> **PROMPT**
Extract exactly and only the lines from the one containing "The image size is (493, 375)." through the end of the entries below. Pictures should not appear in the copy.

> **Collected data entries**
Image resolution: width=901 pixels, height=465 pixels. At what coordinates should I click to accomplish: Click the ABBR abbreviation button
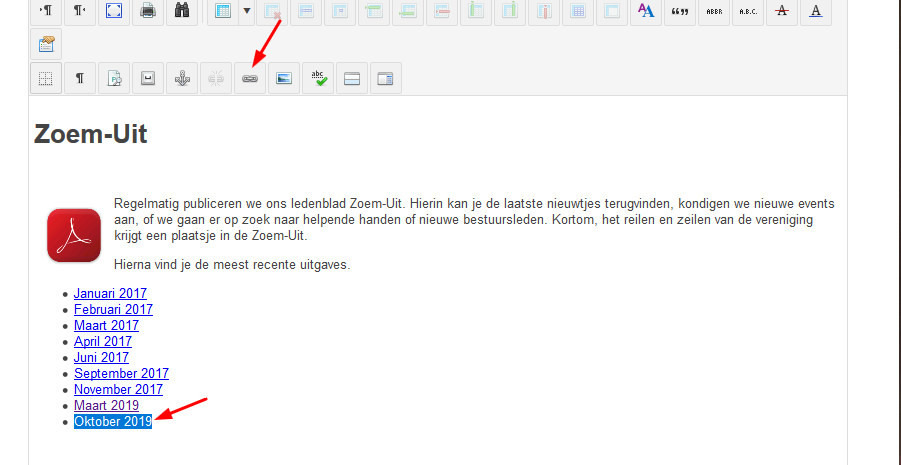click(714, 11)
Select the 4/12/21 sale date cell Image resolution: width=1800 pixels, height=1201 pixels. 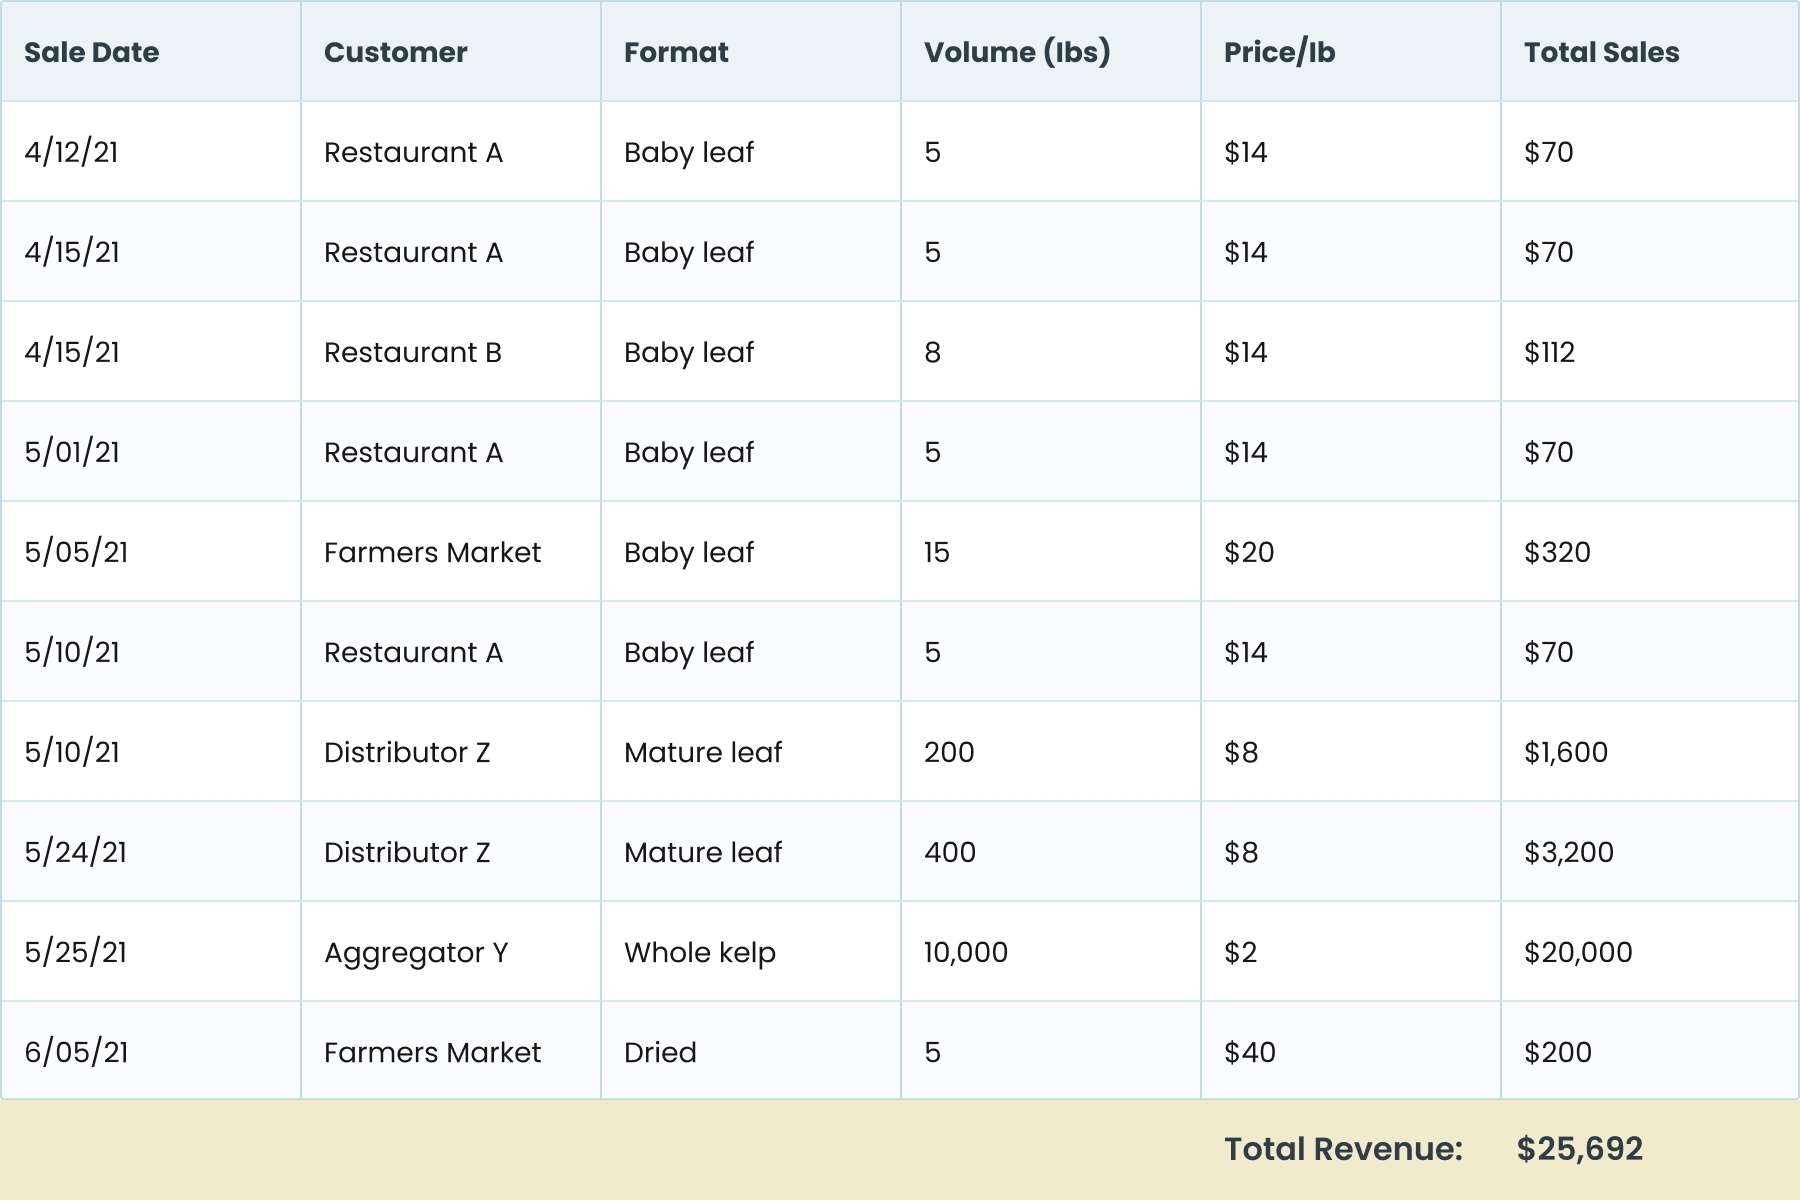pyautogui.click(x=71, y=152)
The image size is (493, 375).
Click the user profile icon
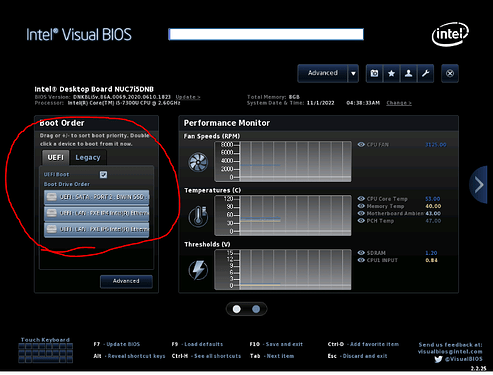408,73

> **OUTPUT FOR THIS TASK**
The image size is (493, 375).
Click the user profile icon
408,73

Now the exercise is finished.